Material and method:

Peripheral blood mononuclear cells were isolated from healthy donors, activated with CD3/CD28 agonists, and transduced with CAR-encoding lentivirus. Transduction efficiency and stability were evaluated by both reporter gene and CAR surface expression, at multiple timepoints. To assess CAR-T cells anti-tumor activity, specific lyse of different nucleolin expressing cancer cell lines was analyzed by real-time impedance-based co-culture assays, at different E(effector):T(target) ratios. Untransduced and mock-transduced T cells were used as controls. Proliferation in the presence or absence of target cells and immunophenotyping studies by spectral flow cytometry were also performed.

Result and discussion:

CAR expression ranged between 40% and 60% and remained stable for at least six days in culture. Anti-nucleolin CAR-T cells displayed significantly higher cytotoxicity than respective controls, and higher effector cell ratios led to increased target cell death. This effect was more pronounced in tumor cells with superior surface nucleolin expression.

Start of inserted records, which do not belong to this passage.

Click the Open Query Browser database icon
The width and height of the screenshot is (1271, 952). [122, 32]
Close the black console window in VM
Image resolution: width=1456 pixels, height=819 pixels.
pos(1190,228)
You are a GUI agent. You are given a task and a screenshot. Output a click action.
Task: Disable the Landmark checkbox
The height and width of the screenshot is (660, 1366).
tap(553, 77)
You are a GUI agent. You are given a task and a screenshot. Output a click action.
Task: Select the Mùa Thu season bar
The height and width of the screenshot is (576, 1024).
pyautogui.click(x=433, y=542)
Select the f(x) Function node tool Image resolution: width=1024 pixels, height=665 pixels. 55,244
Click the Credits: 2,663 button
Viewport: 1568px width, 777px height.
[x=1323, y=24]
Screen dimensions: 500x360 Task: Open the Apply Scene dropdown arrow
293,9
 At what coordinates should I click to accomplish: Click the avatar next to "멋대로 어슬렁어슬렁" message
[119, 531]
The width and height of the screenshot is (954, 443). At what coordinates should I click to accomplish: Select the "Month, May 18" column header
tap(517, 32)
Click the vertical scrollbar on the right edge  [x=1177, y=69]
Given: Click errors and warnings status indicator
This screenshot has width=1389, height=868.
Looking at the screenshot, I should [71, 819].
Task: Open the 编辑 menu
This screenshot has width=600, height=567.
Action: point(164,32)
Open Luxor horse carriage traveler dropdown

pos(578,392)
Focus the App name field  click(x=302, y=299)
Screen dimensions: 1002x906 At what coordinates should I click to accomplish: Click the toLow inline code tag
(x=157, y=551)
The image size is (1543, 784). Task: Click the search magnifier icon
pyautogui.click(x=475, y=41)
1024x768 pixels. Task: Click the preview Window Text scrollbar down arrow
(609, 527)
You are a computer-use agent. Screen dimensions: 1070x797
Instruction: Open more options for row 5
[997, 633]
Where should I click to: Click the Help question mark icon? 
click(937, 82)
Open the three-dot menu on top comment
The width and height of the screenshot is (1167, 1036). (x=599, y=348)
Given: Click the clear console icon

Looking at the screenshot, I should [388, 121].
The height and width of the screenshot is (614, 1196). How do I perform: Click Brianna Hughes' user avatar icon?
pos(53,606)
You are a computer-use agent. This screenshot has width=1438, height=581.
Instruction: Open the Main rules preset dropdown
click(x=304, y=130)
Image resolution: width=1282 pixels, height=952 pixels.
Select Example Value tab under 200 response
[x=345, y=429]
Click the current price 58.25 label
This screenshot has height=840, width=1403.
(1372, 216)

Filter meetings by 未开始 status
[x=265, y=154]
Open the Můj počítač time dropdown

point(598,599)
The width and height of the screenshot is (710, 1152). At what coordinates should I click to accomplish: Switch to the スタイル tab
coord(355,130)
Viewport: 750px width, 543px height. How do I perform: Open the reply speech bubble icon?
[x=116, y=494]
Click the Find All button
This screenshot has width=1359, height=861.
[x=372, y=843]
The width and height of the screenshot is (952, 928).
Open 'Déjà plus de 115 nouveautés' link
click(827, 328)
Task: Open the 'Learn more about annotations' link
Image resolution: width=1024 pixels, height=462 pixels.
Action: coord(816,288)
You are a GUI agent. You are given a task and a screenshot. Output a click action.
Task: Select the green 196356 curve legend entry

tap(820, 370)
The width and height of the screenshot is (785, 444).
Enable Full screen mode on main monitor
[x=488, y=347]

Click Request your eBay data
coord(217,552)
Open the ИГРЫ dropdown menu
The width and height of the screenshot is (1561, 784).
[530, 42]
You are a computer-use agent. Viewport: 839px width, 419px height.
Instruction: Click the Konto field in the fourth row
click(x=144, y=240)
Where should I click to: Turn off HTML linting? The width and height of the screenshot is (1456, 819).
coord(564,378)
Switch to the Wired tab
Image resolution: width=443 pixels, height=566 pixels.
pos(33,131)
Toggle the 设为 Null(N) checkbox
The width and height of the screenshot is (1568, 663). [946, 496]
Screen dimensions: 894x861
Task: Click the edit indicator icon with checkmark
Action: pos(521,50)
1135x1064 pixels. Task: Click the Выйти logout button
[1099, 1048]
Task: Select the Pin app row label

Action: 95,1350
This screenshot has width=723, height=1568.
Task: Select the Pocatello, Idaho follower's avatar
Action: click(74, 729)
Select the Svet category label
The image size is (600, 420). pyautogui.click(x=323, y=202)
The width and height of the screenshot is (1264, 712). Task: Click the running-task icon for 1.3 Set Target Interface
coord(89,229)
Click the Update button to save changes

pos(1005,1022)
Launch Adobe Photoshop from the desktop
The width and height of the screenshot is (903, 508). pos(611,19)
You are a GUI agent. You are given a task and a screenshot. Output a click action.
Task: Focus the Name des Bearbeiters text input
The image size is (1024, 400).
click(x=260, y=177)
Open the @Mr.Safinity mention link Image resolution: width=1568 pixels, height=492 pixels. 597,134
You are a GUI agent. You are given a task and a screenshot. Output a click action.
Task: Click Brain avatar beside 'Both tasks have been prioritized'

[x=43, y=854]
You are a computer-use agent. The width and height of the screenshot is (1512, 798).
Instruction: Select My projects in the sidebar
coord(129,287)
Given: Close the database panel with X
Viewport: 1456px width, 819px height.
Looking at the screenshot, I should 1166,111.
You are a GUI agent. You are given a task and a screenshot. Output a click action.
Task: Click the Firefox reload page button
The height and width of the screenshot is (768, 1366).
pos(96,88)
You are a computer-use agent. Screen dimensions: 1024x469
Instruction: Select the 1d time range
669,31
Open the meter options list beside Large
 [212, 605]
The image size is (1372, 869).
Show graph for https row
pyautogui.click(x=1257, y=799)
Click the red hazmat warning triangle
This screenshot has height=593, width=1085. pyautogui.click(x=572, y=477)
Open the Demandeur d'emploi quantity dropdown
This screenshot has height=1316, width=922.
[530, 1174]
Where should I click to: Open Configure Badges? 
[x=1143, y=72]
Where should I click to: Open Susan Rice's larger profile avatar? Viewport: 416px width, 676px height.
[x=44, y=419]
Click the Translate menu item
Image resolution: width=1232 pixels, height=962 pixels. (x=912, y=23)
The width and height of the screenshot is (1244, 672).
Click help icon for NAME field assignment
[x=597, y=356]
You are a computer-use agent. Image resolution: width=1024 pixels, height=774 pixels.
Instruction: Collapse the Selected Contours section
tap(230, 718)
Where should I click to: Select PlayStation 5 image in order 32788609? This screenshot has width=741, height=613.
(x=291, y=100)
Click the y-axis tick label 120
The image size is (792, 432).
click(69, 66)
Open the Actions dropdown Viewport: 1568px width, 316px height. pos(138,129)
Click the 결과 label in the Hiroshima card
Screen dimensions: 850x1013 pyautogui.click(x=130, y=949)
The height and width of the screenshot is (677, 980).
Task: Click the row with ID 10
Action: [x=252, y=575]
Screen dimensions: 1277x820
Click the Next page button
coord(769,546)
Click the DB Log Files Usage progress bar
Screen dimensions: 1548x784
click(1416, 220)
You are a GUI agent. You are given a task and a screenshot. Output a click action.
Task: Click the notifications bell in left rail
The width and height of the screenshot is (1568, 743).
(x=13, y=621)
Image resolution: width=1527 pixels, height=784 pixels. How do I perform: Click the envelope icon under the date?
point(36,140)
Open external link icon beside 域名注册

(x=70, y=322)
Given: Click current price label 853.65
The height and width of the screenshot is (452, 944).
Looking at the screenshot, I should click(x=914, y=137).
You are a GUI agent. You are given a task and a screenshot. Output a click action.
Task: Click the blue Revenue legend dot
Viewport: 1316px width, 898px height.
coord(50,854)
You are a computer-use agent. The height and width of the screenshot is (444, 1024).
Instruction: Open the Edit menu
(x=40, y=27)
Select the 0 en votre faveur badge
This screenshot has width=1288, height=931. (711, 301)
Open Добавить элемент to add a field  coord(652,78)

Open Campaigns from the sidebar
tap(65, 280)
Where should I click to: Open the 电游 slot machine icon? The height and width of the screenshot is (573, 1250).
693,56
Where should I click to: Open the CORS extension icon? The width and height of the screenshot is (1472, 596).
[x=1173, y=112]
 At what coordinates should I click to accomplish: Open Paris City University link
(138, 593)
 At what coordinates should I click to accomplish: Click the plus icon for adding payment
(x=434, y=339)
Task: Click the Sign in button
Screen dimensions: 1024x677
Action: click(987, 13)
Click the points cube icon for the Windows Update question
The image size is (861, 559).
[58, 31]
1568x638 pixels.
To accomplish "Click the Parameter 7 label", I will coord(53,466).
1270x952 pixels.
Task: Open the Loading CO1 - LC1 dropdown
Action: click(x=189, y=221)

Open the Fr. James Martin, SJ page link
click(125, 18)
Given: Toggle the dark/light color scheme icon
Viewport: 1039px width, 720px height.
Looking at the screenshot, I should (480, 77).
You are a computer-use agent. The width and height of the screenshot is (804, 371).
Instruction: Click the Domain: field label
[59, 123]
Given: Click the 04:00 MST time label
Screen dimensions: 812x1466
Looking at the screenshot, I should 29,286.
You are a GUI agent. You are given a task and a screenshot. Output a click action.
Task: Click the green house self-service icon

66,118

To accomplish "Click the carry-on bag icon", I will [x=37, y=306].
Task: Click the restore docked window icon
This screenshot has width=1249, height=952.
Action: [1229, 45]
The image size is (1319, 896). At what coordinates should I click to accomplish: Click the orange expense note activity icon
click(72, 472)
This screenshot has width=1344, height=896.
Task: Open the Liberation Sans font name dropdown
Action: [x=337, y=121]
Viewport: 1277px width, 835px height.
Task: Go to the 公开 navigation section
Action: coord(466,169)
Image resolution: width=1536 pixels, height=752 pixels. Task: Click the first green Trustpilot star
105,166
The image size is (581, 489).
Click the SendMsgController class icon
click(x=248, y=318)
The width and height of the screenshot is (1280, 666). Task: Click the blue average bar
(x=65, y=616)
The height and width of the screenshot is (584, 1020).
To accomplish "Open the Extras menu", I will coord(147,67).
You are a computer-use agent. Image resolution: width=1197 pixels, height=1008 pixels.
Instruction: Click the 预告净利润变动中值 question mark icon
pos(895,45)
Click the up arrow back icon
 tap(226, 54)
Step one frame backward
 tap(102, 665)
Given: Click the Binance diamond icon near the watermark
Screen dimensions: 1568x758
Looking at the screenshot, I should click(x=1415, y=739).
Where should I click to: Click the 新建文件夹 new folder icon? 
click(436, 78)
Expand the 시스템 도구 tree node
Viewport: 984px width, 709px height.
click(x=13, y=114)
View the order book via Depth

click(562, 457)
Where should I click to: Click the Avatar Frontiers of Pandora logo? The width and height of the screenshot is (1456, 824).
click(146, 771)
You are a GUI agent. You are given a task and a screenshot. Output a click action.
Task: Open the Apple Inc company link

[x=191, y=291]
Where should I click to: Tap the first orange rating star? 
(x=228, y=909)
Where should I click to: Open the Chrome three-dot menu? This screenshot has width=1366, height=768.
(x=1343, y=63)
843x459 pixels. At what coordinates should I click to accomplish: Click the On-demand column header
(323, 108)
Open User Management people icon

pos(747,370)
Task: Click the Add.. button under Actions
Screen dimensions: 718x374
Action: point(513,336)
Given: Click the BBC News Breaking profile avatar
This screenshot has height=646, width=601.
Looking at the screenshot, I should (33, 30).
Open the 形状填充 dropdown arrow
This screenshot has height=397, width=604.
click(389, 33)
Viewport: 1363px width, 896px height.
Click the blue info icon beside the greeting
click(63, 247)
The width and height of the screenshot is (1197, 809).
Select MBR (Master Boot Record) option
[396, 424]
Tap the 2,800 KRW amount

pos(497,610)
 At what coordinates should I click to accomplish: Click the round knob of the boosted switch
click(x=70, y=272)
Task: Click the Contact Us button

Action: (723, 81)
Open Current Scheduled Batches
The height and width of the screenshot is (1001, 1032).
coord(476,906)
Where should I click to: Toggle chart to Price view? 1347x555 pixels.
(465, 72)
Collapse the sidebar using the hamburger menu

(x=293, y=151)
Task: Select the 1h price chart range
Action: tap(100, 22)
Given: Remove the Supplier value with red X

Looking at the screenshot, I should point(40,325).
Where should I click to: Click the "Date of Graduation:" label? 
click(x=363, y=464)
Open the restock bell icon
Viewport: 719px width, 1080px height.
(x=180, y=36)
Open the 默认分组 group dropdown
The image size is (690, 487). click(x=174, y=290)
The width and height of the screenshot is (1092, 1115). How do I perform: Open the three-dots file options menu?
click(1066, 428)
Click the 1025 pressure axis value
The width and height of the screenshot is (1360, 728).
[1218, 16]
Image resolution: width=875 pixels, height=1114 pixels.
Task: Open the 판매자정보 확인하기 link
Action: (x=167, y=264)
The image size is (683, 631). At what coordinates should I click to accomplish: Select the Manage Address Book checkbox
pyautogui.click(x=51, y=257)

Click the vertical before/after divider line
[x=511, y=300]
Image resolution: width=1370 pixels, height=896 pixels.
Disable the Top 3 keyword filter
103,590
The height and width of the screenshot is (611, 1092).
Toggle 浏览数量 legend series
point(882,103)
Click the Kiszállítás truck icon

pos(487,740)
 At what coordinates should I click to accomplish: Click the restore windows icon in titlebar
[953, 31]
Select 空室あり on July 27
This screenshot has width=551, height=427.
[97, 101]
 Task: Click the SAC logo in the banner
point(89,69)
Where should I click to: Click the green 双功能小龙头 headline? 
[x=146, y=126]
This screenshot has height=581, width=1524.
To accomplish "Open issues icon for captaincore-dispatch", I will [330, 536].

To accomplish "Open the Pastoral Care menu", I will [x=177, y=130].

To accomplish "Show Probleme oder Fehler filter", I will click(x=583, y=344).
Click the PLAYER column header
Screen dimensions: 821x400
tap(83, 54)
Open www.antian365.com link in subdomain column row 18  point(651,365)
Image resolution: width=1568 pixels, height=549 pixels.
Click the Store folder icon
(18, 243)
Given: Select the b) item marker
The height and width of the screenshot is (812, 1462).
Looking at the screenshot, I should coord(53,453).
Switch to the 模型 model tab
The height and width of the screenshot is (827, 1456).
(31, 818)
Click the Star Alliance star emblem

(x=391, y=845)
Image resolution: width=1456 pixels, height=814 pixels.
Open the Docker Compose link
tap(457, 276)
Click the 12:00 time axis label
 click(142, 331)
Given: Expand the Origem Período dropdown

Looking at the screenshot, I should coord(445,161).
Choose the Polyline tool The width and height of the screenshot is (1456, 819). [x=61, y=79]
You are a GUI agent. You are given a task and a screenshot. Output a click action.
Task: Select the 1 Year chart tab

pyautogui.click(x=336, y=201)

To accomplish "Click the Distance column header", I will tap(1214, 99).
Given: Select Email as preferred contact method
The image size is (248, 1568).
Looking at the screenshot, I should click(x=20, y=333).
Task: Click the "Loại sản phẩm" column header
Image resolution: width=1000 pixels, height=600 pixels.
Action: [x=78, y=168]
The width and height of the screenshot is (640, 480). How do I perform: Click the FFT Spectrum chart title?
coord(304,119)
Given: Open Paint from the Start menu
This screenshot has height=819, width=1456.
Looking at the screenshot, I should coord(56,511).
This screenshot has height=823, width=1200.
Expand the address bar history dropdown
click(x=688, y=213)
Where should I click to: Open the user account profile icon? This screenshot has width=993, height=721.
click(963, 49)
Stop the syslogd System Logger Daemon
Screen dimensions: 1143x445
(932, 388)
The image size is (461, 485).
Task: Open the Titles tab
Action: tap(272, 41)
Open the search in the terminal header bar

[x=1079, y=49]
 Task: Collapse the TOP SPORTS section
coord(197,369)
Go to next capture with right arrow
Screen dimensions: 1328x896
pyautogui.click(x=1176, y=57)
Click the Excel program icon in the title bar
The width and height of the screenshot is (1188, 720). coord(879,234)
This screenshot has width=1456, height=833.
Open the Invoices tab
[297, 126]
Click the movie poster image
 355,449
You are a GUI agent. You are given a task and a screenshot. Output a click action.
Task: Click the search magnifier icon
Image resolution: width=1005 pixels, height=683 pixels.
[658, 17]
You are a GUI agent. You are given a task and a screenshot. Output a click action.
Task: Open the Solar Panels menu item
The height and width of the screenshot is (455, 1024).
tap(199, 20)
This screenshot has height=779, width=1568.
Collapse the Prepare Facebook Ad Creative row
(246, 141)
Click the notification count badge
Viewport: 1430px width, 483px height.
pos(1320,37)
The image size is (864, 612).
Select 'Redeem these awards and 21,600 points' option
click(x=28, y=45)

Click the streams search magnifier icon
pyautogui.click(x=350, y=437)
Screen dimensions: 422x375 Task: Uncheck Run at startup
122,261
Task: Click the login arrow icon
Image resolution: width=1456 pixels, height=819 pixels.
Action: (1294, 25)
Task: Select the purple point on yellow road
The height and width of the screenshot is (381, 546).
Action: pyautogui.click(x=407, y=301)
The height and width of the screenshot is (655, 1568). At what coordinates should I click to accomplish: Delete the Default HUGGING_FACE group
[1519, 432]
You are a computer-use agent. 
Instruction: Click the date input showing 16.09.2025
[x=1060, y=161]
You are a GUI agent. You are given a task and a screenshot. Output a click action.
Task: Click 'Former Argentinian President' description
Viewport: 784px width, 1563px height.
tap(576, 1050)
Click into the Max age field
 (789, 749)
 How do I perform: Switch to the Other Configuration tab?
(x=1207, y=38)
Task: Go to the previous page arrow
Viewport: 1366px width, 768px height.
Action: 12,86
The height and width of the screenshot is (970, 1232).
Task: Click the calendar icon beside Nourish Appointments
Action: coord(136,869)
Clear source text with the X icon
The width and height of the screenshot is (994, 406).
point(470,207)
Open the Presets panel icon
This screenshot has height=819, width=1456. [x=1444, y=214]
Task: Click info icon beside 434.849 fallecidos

Phenotypic analysis revealed a predominance of central memory (CCR7+CD45RO+) CAR-T cells, and differences on exhaustion markers expression, namely PD-1 and LAG-3, were observed over 10 days in culture, suggesting dynamic changes in activation and exhaustion profiles.

Conclusion:

In summary, this work demonstrates the successful generation and in vitro validation of anti-nucleolin CAR-T cells, against different cancer cell lines, supporting nucleolin as a potential new target in CAR-based immunotherapy for solid tumors. This work was funded by: Fellowship 2020.04685.BD (FCT). Projects: EXPL/MED-FAR/1512/2021 (FCT); CIBB (FCT UIDB/04539/2020, UIDP/04539/2020 and LA/P/0058/2020), Fundación La Caixa BREAST-BRAIN-N-BBB; CInTech (PRR-30) C644865576-00000005; 2022.07746.PTDC.